▸ **EXERCISE AIM**:
Edit the entries below so that every instance of "coordinates" reads "screen position", keeping everything else the same. Omit the pictures from your answer.

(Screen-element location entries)
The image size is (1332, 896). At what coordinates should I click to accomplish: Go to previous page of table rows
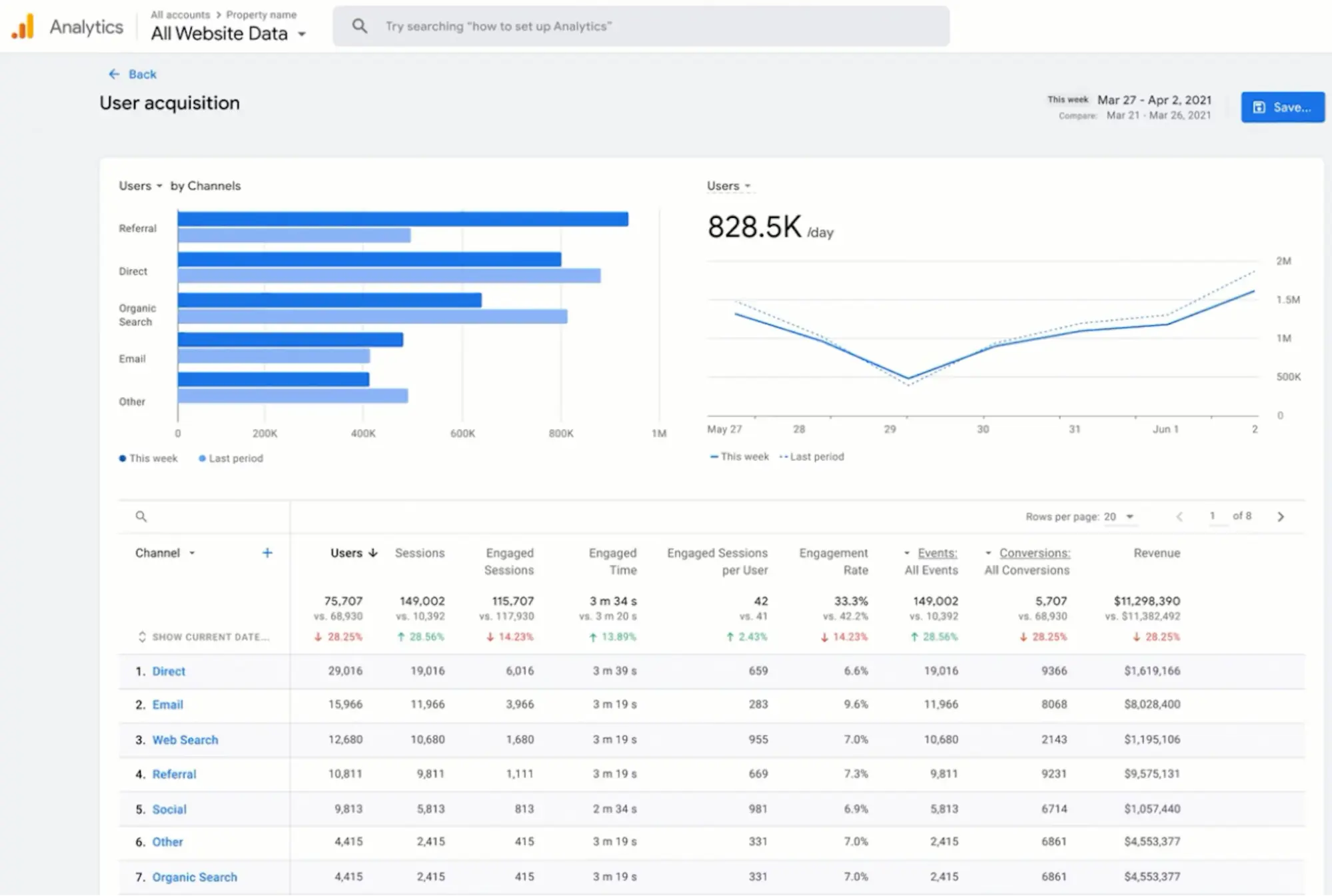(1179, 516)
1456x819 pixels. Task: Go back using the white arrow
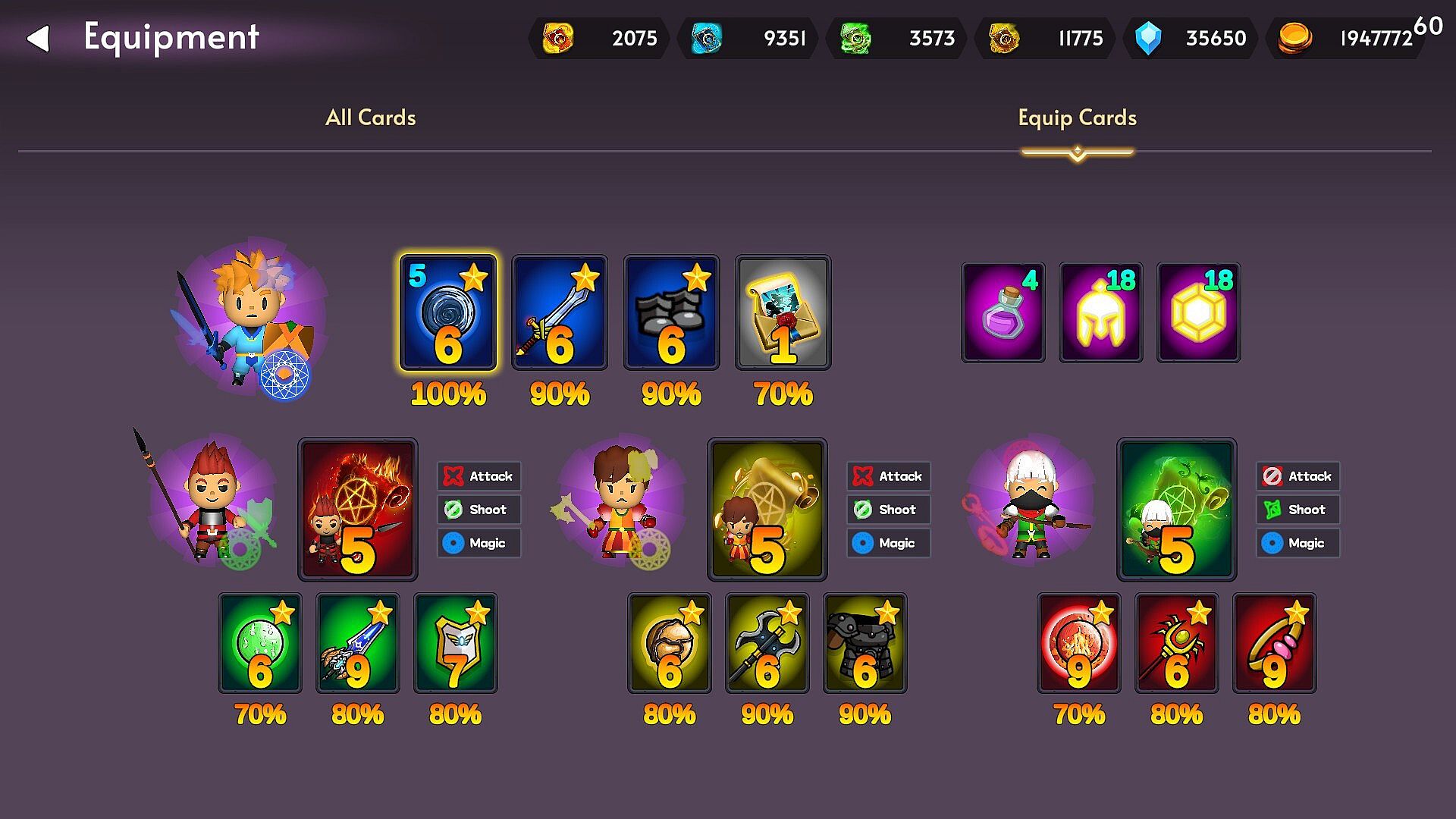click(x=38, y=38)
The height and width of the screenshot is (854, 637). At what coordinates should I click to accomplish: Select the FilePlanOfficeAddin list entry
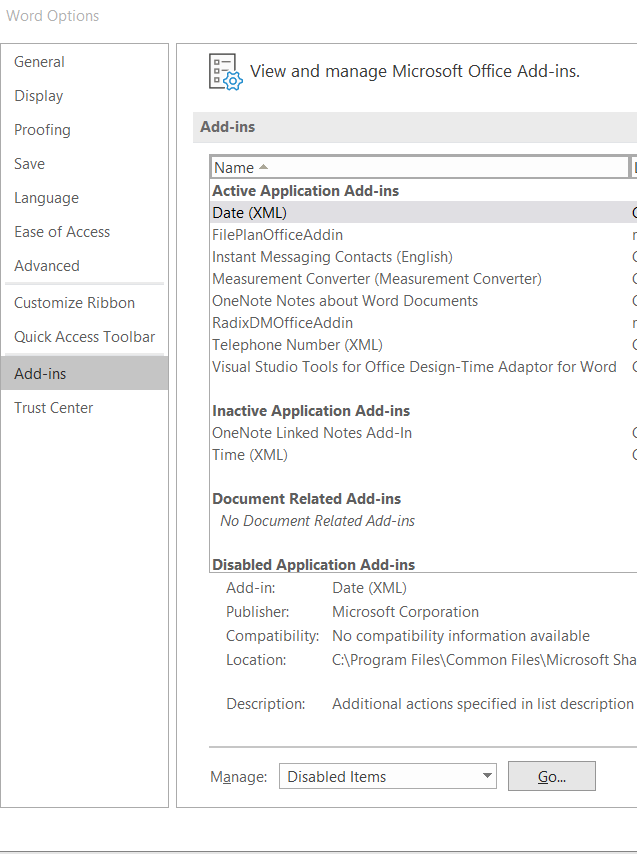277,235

▸ **RESULT OF THIS TASK**:
The image size is (1332, 896). At what screen position should I click to accomplish: Go to previous page of table rows
(1179, 516)
1456x819 pixels. Task: Go back using the white arrow
click(x=38, y=38)
The height and width of the screenshot is (854, 637). At what screen position should I click to accomplish: Select the FilePlanOfficeAddin list entry
277,235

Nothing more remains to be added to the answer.